No, it’s just that every cricket match or series has a balance, a cocktail, of what can be called pure-cricket-content (PCC) and extra-cricket-content (ECC). For example, the Australia series had a high level of PCC and a decent level of ECC but not too much, except at the Waugh farewell in Sydney. Now, this India-Pak series, the close matches notwithstanding, is heavily loaded with ECC and though I may be in the minority of one, for once I’m actually not that bothered by the result — enormously happy-making though the first leg of the tour has turned out to be.
I’m actually quite content to examine the whole thing afterwards for what it may or may not mean for the future of the subcontinent. So, while there are plenty of cricket-writers getting caught up in the emotion triggered by the two flags painted on two cheeks, or the amazing sight of Pakistani Grand Dames applauding Tendulkar while puffing on their Sobranie cigarettes, or indeed the varied beauty of Dravid, Kaif, Laxman and Pathan, I am happy to taste these dishes a day or two after they’ve been made, once the flavours have melded properly.
Also, just as I would want the English cricket fan to keep things in their proper perspective, I too have to be mindful that there are rare occasions when something more important than an India-Pakistan match could be taking place in the world. A few days ago came one such moment: the train-bombs in Spain and then the response of the Spanish people did somewhat knock the wind out of my cricket-watching mechanism.
It’s unlikely that too many of the millions who gathered to mourn the atrocities in Spain will have heard of Gandhi or ahimsa or satyagraha, but their response in gathering en masse and raising their palms to the sky was something the old man would have been proud of. The Spanish then had a second, non-violent, but equally earth-shaking response to follow the first, when they emphatically voted out Aznar’s war-mongering government.

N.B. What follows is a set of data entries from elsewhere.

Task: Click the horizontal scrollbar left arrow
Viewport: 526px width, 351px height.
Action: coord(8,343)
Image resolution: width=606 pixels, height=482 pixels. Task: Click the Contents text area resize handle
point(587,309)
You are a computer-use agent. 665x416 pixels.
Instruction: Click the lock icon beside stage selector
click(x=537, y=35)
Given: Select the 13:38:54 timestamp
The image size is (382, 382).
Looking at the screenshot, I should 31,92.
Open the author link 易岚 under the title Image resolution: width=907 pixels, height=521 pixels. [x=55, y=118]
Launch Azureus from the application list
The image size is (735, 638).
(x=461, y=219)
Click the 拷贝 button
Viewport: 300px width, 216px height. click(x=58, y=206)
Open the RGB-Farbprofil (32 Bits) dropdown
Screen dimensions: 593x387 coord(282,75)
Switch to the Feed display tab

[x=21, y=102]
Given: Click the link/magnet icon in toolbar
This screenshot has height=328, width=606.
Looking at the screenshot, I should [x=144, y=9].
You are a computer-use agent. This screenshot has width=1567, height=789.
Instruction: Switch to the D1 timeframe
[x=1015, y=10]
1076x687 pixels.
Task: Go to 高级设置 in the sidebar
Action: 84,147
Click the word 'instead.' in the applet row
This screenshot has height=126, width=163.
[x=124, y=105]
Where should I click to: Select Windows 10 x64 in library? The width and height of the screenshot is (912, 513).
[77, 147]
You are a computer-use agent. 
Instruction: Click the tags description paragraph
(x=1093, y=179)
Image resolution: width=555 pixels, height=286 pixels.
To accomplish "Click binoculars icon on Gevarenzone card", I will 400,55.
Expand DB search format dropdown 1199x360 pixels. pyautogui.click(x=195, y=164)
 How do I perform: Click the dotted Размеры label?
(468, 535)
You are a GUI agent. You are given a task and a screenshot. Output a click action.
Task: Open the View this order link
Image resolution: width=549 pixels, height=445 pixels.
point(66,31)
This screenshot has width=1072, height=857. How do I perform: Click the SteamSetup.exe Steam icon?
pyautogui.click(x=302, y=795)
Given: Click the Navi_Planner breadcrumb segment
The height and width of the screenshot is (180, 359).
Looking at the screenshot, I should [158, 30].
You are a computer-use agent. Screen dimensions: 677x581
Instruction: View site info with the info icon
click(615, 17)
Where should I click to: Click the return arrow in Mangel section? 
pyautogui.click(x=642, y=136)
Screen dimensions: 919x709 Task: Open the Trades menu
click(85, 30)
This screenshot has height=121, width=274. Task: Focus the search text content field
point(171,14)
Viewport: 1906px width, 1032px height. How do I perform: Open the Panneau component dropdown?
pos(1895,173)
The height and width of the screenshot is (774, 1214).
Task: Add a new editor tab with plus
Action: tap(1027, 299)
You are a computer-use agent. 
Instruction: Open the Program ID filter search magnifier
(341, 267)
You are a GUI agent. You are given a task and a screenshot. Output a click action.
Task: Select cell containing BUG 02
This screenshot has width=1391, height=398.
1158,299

Many commentators here, and especially in the States, insist on seeing this Spanish vote as playing into the hands of the terrorists, as a positive “score” for the perpetrators of the killings, as an “appeasement” of Islamic fundamentalism. In this, I don’t think they could be more pitifully wrong. My guess is the response the terrorists most desired was to see mobs rampaging into Muslim neighbourhoods, for the world to see an anti-Muslim pogrom unfold, first in Spain, and then across Europe. What the murderers would have loved is to see something in fact a bit like another response to another atrocity on a train — a bit like what happened in Gujarat. These bombs were meant to smash Spain into a Right turn but their result was the exact opposite. If I was one of the planners of the Madrid blasts, that gathering of quiet millions across Spanish cities, that simple rain-forest of raised hands would terrify me far more than anything, just as a child’s face rudimentarily painted with the Pakistani and Indian flags might briefly rob many of our homegrown butchers of their sleep and dreams.